“Porque aquí el cine no llega como producto, sino como proceso. Como excusa para conversar.”
Caravana Ciudadana, 2024
El cine comunitario no es solo una metodología de producción audiovisual. Es, sobre todo, una forma de reorganizar las relaciones dentro del proceso creativo.
En La Albuera y Ribera del Fresno, esto se tradujo en algo concreto: desplazar el centro de decisión. Las historias no llegaron cerradas, se construyeron colectivamente. Las cámaras no impusieron una mirada, la negociaron. Ese desplazamiento genera fricciones, tiempos más lentos, incluso incertidumbre. Pero también produce algo difícil de replicar desde fuera: sentido de pertenencia sobre el relato.

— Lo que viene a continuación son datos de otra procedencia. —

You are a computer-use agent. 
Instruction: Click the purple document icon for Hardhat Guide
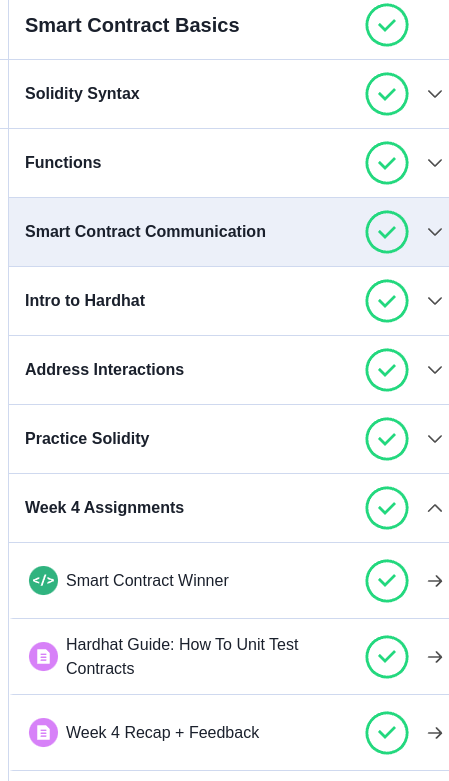43,656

En Ribera Despierta y La Cuidadora, los cortometrajes resultantes, no solo se representan historias locales. Se condensan debates, intuiciones y tensiones surgidas durante 8 meses de trabajo. Así, el resultado no es únicamente una pieza audiovisual, sino un archivo de procesos.
¿Qué puede el cine cuando se utiliza como herramienta de mediación?
Más allá de su dimensión estética, el cine aquí opera como un instrumento de investigación cualitativa colectiva. Permite observar cómo se articulan los discursos en grupo, qué temas emergen de forma recurrente, qué silencios se sostienen y cuáles se rompen.
Los talleres funcionan como laboratorios donde se ensayan formas de narrar, pero también de relacionarse. En ese sentido, cada decisión —qué contar, desde dónde, quién habla— se convierte en un dato. En una pista sobre cómo una comunidad se piensa a sí misma.